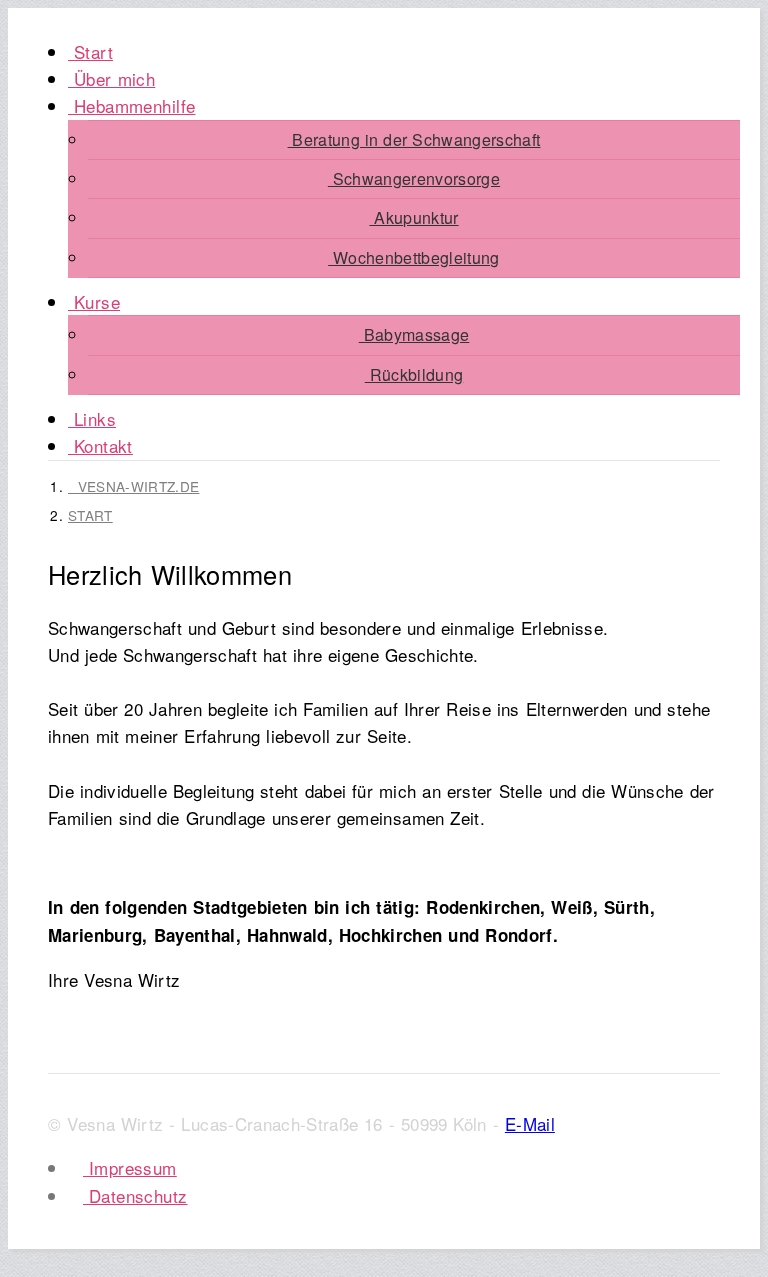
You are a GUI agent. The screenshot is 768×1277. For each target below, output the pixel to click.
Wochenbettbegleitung (414, 257)
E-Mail (530, 1123)
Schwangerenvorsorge (414, 178)
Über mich (111, 78)
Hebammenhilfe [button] (131, 105)
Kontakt (100, 445)
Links (92, 418)
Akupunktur (413, 217)
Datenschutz (135, 1195)
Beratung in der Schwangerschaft (414, 139)
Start (90, 51)
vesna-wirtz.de (133, 486)
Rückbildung (414, 374)
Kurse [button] (94, 301)
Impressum (130, 1167)
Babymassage (414, 334)
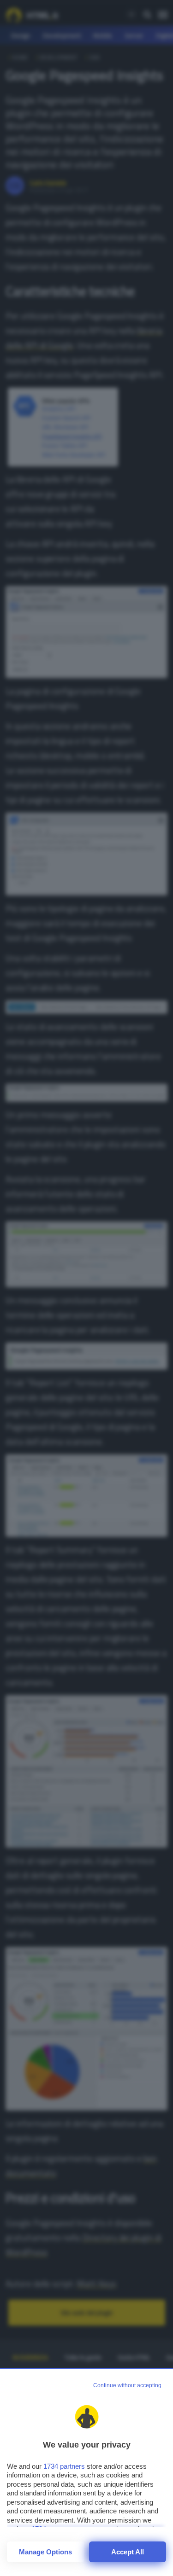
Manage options (45, 2552)
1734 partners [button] (64, 2466)
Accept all (127, 2552)
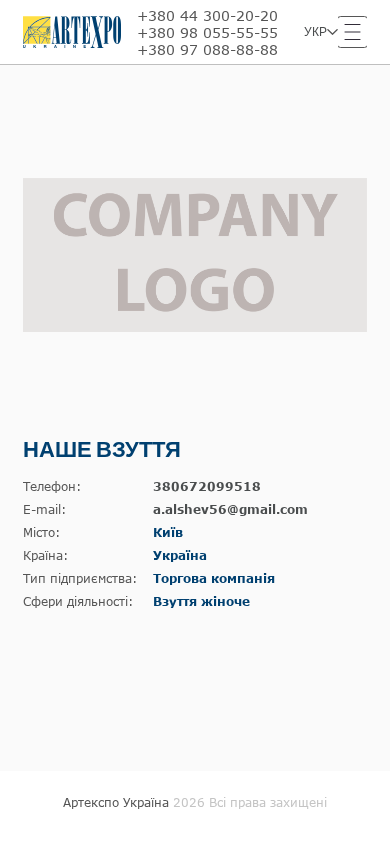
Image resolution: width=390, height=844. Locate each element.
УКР (315, 32)
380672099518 (207, 486)
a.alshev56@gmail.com (230, 509)
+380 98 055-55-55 (207, 32)
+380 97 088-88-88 (207, 49)
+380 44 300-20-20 (207, 15)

※ ※ ※

- YOUR INSTRUCTIONS
Your answer must be every line from the listing above that holds the string "button".

- SOLVED EXERCISE
Hebammenhilfe [button] (131, 105)
Kurse [button] (94, 301)
1734 partners [button] (64, 2466)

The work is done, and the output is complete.